> **Tâches**
1 - Recopiez le passage de la critique du polar de Qiu Xiaolong qui va de "Mais en Chine, comme" à "rendue, bien sûr.".
2 - Poursuivez la critique du polar de Qiu Xiaolong à partir de sa dernière phrase.

> **Extrait du document**
╔══
Des mains de Qiu Xiaolong coule une encre de chine qui, haute en couleurs, nous entraîne dans un polar saisissant mais qui, surtout, nous introduit dans une Chine de la fin des années nonante où tout bascule (le peuple s'émancipant et accédant petit à petit à la puissance de l'argent) mais où rien ne bouge (chacun des actes de l'individu, de ses pensées et de leurs manifestations sont consignée dans le livre-mémoire d'un régime fort et communiste. Le tout restant parfaitement huilé et cadenassé dans "L'organisation d'état" même si la poussière d'or d'une ouverture aux réalités du monde se laisse quelques peu deviner.
Mais en Chine, comme ailleurs, la mort tragique a sa place, les enquêteurs de police aussi. Chen peut donc entrer en scène et nous surprendre. A l'opposé de bien des enquêteurs qui se sont installés un peu partout dans le monde des romans en même temps que dans l'alcoolisme, les pieds de nez aux procédures, les aigreurs de la solitude et des rivalités entre collaborateurs, l'Inspecteur Principal Chen est un ovni. Il enquête avec efficacité, probité et malgré cela, il nous captive, nous accompagne dans notre découverte progressive de l'intrigue, des pistes à poursuivre et des virages à prendre dans notre façon d'aborder les situations. Au final, il aura raison, avant nous, et justice sera rendue, bien sûr.
╚══
> **Extraits de données**
╔══
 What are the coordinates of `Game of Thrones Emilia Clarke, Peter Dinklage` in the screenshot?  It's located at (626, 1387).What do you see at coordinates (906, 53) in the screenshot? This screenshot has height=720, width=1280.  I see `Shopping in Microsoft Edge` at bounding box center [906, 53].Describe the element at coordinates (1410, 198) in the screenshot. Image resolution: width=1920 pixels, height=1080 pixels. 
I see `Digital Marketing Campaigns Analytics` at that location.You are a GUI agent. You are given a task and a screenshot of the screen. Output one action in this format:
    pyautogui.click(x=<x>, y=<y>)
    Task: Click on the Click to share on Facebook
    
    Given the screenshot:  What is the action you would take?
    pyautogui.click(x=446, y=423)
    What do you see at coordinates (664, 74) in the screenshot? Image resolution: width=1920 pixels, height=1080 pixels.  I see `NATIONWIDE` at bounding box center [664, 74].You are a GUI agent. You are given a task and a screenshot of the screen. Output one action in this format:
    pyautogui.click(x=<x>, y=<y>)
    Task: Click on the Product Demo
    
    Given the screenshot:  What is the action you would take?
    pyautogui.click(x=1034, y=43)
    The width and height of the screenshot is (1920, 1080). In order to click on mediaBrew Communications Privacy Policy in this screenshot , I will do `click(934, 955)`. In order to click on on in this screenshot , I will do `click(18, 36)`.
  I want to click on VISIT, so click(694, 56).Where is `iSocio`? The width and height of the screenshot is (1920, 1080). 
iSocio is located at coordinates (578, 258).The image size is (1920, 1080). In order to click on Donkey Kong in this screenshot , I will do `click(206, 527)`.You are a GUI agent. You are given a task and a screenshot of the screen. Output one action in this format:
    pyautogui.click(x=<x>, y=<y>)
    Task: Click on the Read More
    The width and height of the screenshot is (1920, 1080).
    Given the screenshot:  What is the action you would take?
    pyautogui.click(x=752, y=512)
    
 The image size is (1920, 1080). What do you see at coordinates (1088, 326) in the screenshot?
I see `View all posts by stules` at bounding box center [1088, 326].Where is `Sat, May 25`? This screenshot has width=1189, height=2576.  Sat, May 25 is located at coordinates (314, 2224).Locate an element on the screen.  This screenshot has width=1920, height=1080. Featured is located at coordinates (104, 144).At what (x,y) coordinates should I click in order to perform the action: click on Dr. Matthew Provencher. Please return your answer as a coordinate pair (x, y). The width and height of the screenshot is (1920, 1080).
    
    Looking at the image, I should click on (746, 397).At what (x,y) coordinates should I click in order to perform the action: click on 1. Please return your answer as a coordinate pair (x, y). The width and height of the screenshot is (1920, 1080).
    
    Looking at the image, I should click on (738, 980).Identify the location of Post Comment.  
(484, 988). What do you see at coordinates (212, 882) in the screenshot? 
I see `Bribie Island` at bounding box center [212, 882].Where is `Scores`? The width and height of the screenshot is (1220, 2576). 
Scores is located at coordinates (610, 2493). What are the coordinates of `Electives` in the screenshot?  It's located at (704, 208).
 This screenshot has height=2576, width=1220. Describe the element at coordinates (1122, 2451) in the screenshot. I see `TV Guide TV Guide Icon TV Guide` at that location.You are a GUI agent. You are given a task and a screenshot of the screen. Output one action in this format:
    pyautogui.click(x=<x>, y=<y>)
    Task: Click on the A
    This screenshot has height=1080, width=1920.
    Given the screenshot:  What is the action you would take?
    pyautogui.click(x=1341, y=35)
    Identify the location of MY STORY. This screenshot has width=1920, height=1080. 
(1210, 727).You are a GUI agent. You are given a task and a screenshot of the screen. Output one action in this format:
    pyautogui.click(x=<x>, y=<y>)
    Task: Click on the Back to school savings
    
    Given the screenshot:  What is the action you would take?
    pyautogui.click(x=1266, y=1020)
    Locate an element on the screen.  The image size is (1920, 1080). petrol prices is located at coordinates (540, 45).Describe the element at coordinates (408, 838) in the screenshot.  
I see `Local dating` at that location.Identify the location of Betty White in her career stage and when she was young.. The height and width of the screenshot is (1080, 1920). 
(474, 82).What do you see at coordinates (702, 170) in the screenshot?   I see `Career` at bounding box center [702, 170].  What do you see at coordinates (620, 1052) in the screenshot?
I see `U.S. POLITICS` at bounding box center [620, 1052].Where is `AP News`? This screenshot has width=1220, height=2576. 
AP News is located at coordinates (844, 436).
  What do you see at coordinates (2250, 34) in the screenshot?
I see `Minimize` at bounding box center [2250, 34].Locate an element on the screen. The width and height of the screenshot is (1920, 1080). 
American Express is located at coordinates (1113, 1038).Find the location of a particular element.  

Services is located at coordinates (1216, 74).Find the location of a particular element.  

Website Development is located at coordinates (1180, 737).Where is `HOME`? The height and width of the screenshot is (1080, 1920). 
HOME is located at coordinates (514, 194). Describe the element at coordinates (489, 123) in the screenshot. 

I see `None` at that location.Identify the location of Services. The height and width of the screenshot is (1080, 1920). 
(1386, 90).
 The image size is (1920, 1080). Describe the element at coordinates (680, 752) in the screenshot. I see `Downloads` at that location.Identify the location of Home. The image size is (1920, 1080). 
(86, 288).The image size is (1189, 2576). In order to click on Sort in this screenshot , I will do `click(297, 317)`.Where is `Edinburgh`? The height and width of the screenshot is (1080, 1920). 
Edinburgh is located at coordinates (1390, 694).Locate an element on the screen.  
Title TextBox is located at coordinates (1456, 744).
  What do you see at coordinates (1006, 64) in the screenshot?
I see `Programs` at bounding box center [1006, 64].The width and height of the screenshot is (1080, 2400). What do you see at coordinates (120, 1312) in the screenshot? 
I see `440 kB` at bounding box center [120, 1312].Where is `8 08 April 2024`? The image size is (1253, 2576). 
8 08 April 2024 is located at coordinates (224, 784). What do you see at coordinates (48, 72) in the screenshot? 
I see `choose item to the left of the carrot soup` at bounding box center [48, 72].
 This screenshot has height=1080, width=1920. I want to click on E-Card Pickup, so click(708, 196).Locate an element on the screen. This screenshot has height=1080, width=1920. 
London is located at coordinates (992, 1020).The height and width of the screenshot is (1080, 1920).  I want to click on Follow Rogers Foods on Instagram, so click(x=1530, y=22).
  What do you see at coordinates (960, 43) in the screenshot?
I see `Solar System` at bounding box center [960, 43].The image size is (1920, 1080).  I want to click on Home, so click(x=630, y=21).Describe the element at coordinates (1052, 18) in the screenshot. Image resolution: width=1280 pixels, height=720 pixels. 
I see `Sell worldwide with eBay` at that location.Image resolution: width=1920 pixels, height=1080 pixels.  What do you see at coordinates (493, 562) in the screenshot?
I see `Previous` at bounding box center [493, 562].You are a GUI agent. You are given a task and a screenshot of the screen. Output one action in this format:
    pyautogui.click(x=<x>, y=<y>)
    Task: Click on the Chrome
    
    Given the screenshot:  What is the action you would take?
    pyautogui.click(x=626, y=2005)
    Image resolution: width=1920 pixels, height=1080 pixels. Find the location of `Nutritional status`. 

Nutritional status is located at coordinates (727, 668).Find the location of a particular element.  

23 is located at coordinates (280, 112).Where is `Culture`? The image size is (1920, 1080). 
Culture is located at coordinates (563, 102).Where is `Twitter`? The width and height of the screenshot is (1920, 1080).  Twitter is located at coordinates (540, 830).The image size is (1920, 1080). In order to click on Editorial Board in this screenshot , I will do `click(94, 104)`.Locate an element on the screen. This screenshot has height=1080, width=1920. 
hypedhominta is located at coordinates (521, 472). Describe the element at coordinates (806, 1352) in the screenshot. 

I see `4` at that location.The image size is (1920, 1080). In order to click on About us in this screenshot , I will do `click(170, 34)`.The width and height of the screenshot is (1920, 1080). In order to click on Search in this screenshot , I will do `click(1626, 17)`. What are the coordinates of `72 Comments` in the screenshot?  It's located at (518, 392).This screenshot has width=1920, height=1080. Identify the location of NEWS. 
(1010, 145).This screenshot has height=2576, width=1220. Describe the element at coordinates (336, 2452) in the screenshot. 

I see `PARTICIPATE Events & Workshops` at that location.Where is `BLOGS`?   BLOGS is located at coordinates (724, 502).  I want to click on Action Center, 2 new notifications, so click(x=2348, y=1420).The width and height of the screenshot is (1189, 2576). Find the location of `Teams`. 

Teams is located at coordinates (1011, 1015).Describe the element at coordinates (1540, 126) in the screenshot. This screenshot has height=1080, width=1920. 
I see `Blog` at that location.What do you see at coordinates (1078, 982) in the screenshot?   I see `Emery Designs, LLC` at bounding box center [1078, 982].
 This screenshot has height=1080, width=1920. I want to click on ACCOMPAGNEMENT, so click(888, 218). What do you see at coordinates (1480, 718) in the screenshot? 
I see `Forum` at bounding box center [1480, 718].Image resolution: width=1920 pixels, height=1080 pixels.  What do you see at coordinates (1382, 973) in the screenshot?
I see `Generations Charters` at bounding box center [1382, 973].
╚══
> **Réponses**
1 -
Mais en Chine, comme ailleurs, la mort tragique a sa place, les enquêteurs de police aussi. Chen peut donc entrer en scène et nous surprendre. A l'opposé de bien des enquêteurs qui se sont installés un peu partout dans le monde des romans en même temps que dans l'alcoolisme, les pieds de nez aux procédures, les aigreurs de la solitude et des rivalités entre collaborateurs, l'Inspecteur Principal Chen est un ovni. Il enquête avec efficacité, probité et malgré cela, il nous captive, nous accompagne dans notre découverte progressive de l'intrigue, des pistes à poursuivre et des virages à prendre dans notre façon d'aborder les situations. Au final, il aura raison, avant nous, et justice sera rendue, bien sûr.

2 -
Mais l'intérêt du livre n'est pas tant de savoir qui a tué Guan Hongying, héroïne rouge, "travailleuse de la nation", véritable égérie de l'empire communiste. L'intérêt est de saisir combien sont complexes les jeux de pouvoir dans une Chine qui présente au monde le visage lissé de son unicité derrière la Machine du Parti alors que, entre conservateurs et novateurs, la guerre interne pour le pouvoir existe bien, la loi des règlements de compte aussi tandis que celle qui régit les mœurs reçoit plus de coups de canifs que l'on croit de la part de ces hauts serviteurs du régime...
Bref, une enquête intéressante, un polar qui sort de l'ordinaire, un style, une écriture à découvrir. Que vouloir de plus ?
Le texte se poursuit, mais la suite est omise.